Furthermore, seed that are needlessly soaked prior to sowing must be sown shortly after rehydrating. Unlike dry seed, rehydrated seed can not be returned to their original packet and stored for later.

Save Some Seed For Later

90717thumbFlowers do not last forever. Whether they last for only a day, or weeks, they all eventually finish what they were designed to do, and then whither and deteriorate. They only need to stay fresh and appealing to pollinators long enough to get pollinated. After all, that is their only job. The next priority is the development of seed and any associated fruit structures that contain the maturing seed.

After bloom, most flowers are just ignored as they deteriorate and fall. Those in big shrubbery, vines and trees are out of reach anyway. Others are either too numerous or too insignificant to worry about. Of course, fruit and fruiting vegetable plants get to produce the fruits that they are grown to produce. Then there are few flowers that need to be ‘deadheaded’ after they are done blooming.

Deadheading is simply the removal of deteriorating flowers. The remains of sterile flowers might be deadheaded because they are unappealing. Deteriorating flowers that would like to produce undesirable seed or fruit after pollination might get deadheaded for the same reason, and to conserve resources that would otherwise be consumed by the developing seed and associated fruit.

However, there are a few flowers that might be left intentionally to provide seed for later. Different flowers finish at different times, and their seed gets sown in particular seasons, but most of those allowed to produce seed should probably be deadheaded through most of their season, with the last few blooms left to go to seed. The same applies to fruiting vegetable plants like pole beans.

Many flowering plants are genetically stable enough to produce progeny that will bloom mostly like the parents. Most are likely to be more variable, or revert to a more genetically stable form, even if it takes a few generations. Sunflower, cosmos, marigold, calendula, morning glory, columbine, snapdragon, campion and hollyhock are all worth trying.

California poppy, alyssum, nasturtium, money plant (honesty) and a few annuals that do not get deadheaded are often happy to sow their own seed.

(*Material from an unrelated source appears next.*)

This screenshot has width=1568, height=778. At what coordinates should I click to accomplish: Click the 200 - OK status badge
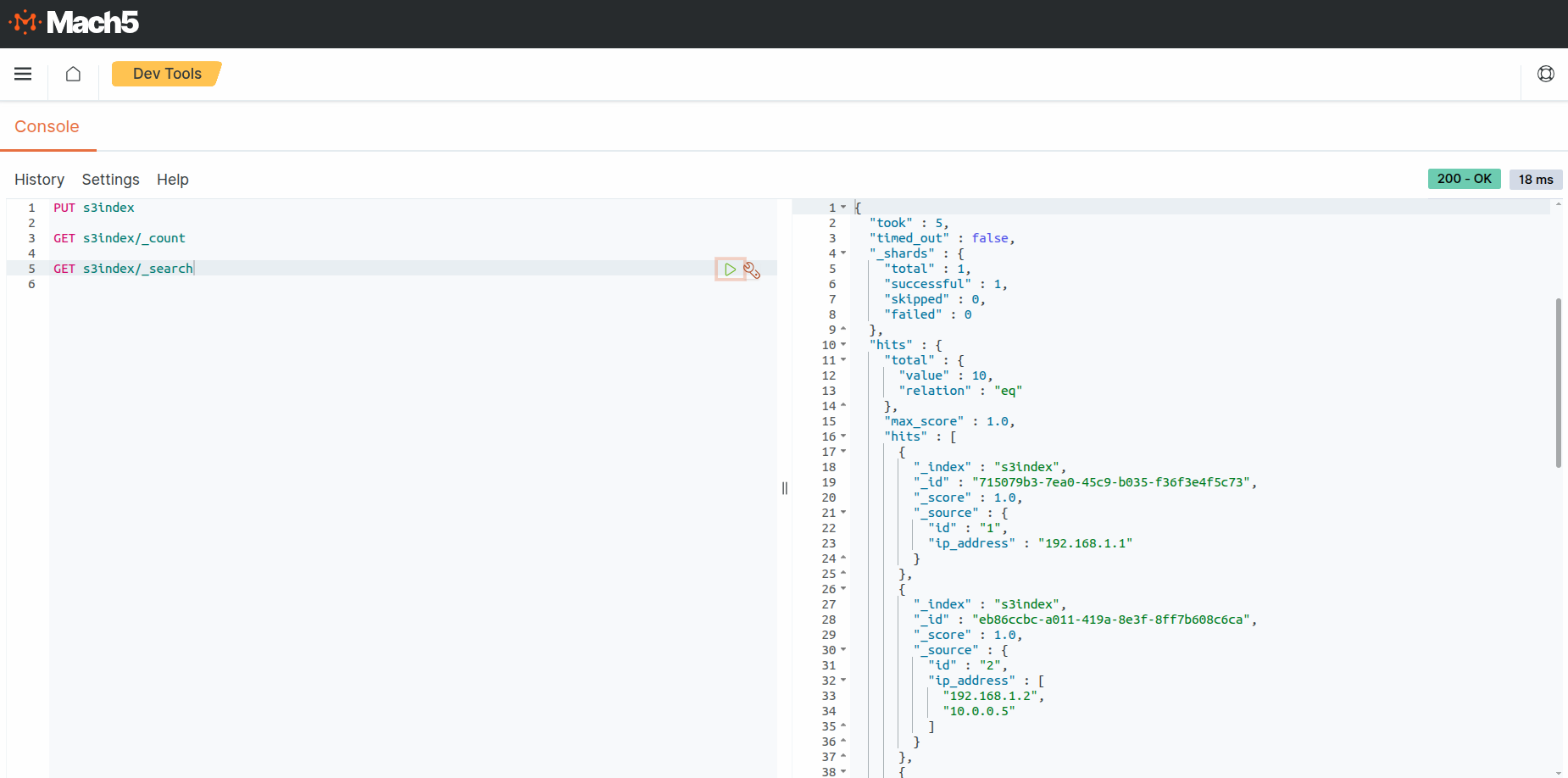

Saving Seed For Next Season

80718thumbThe gardens with the most flowers need the most deadheading. This involves the removal of deteriorating flowers and any developing fruiting structures and seed associated with them so that they do not divert resources from subsequent bloom or vegetative growth. Old flowers that do not produce seed because they are sterile or lack pollinators might get deadheaded too if unsightly.

Deadheading is not for everyone though. Flowers up in trees, big shrubbery or large vines are obviously out of reach. Many annuals, like alyssum and nasturtium, produce far too many flowers to be deadheaded. Most plants bloom and disperse seed without bothering anyone, or even getting noticed. Bougainvillea blooms too flamboyantly to miss, but then sheds neatly without any help.

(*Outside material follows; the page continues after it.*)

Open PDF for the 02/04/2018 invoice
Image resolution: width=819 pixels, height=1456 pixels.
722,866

Bougainvillea does not set seed anyway. The insects that naturally pollinate it within its native range in the Amazon River Basin probably do not live here. Yuccas that live far from their native range likewise lack the specific yucca moth that they rely on for pollination, although some get pollinated by accident. Big yucca stalks get deadheaded just because they are not appealing after bloom.

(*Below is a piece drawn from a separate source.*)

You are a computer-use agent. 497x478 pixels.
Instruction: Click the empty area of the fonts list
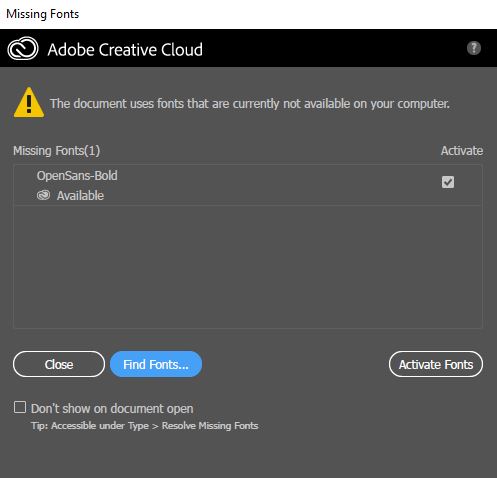tap(248, 267)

What is more fun than what gets deadhead is what does not get deadhead. The alyssum and nasturtium mentioned earlier naturally naturalize where they get watered. They toss so many seed around that they can replace themselves as readily as the old plants die out. California poppy, cosmos, calendula, campion, and many other annuals as well as a few perennials, can do the same.

Besides that, there are all sorts of seed that can be collected from old flowers for the following season. Each variety of flower finishes in its own season. Each variety likewise gets sown in its own season. It is not necessary to leave all fading flowers if only a few can provide enough seed for later. It is important to remember that hybridized and some overly bred cultivars do not produce viable seed, and that subsequent generations of the fancier varieties will revert to be more similar to their simpler ancestral parents.